A 5ª Câmara de Direito Público do Tribunal de Justiça de São Paulo negou nesta segunda-feira pedido da senadora Marta Suplicy (PT-SP) pelo arquivamento de uma ação de improbidade administrativa.
Ela responde na 13ª Vara da Fazenda Pública de São Paulo a um processo sobre a construção do piscinão do córrego Rincão, zona sul de São Paulo, feita em 2002 durante a sua gestão na prefeitura.
Segundo denúncia do Ministério Público, o contrato de R$ 34,9 milhões com a empreiteira Queiroz Galvão foi irregular porque não houve licitação. O ex-secretario de Obras Roberto Luiz Bortolotto também é réu na ação.
O processo foi proposto pela Promotoria em 2009 e aceito pela Justiça no ano passado.
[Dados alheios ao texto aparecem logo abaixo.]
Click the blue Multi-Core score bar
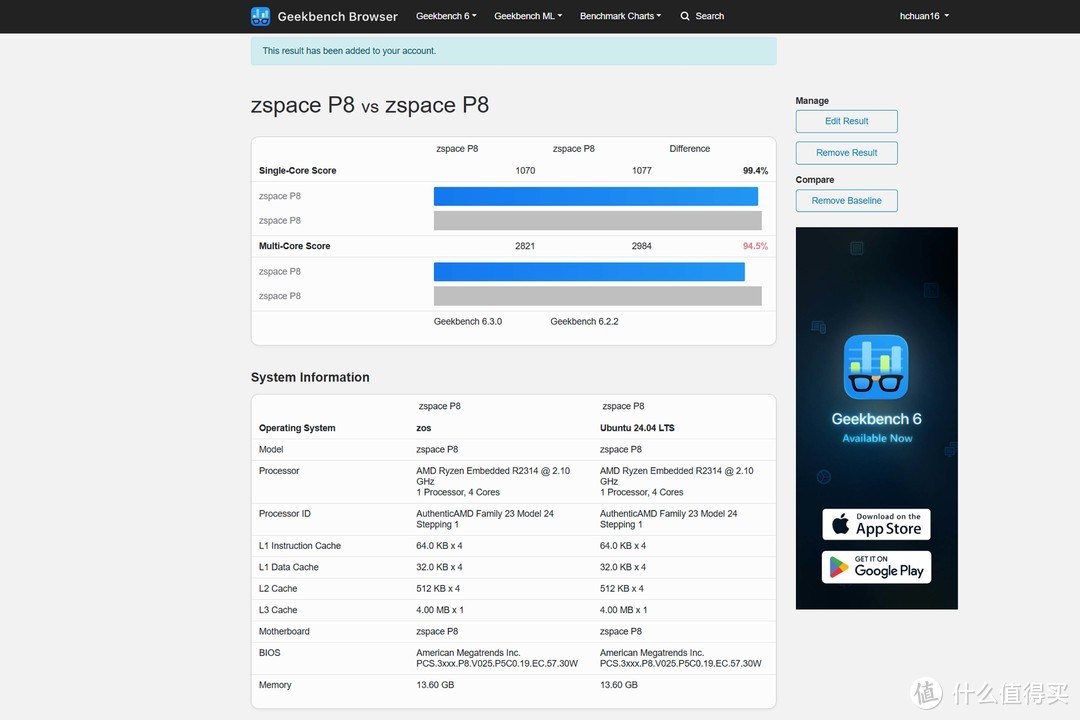This screenshot has height=720, width=1080. (589, 272)
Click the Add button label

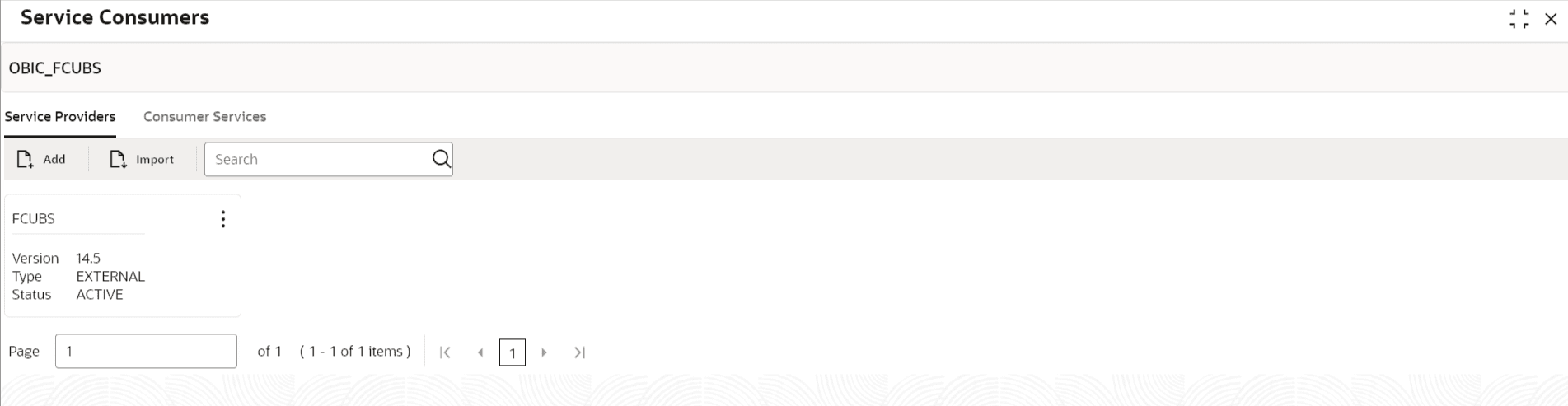[x=54, y=160]
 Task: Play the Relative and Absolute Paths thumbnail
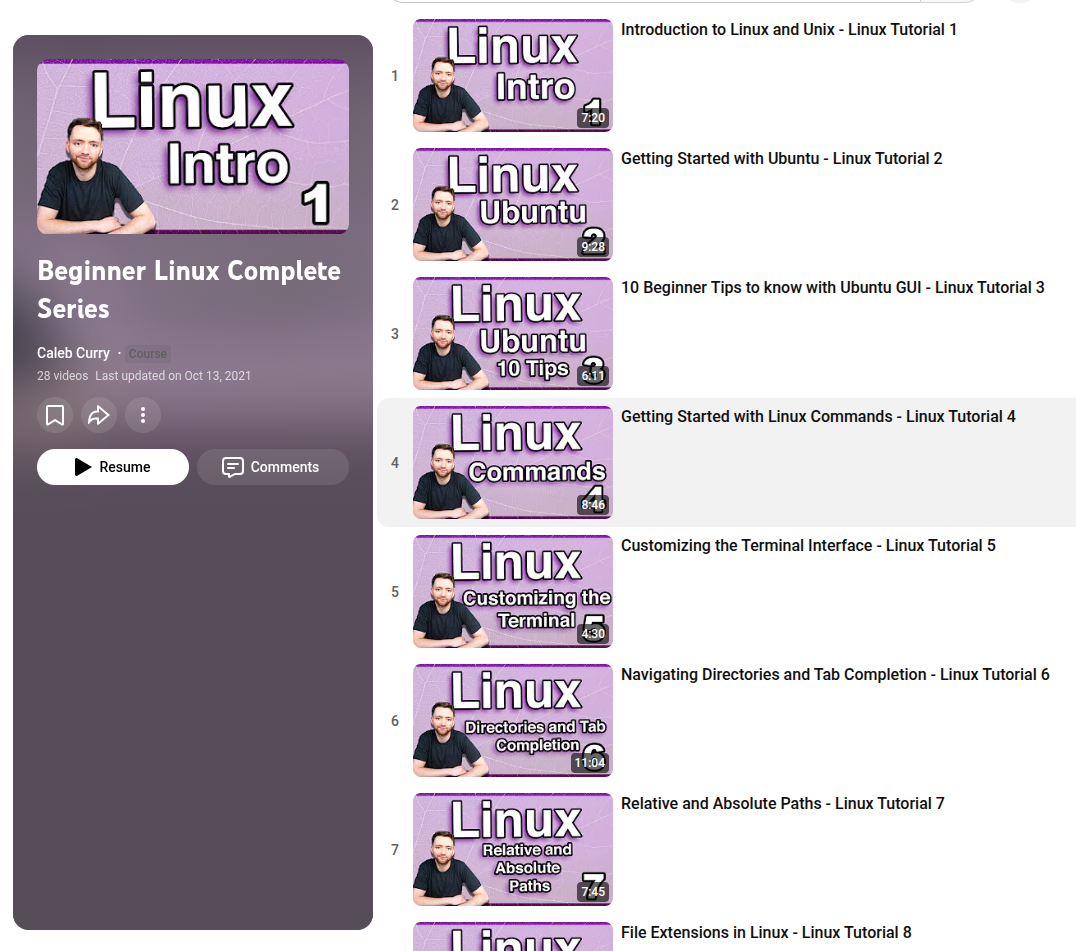[512, 850]
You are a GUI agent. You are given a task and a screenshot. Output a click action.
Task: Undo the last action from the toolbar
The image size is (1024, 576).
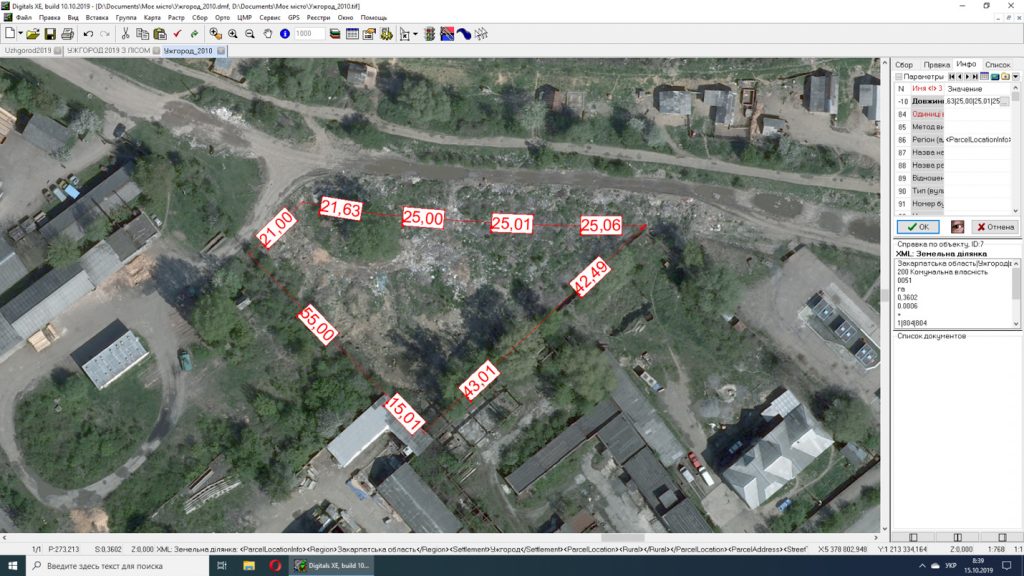(88, 34)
O Ministério Público quer a anulação do contrato, o ressarcimento de R$ 4,6 milhões por supostos prejuízos e a perda dos direitos políticos de Marta.
A denúncia lembra que a dispensa da licitação foi reprovada pelo TCM (Tribunal de Contas do Município).
Entre outras supostas irregularidades, o TCM constatou que havia superfaturamento de até 75% no preço pago pela remoção da terra escavada para o piscinão.
A reportagem ligou para a senadora, mas ainda não foi atendida. Na época da denúncia, a assessoria da ex-prefeita afirmou que "obras contratadas em caráter de emergência para a construção de piscinão se deram na gestão Marta Suplicy pela preservação de vidas, prevenção e diminuição de danos em consequência de chuvas".
Em sua defesa no processo, os réus disseram também que a acusação já prescreveu e negam que houve prejuízo.
A decisão de construir o piscinão ocorreu após enchentes na região do córrego Aricanduva em fevereiro de 2002.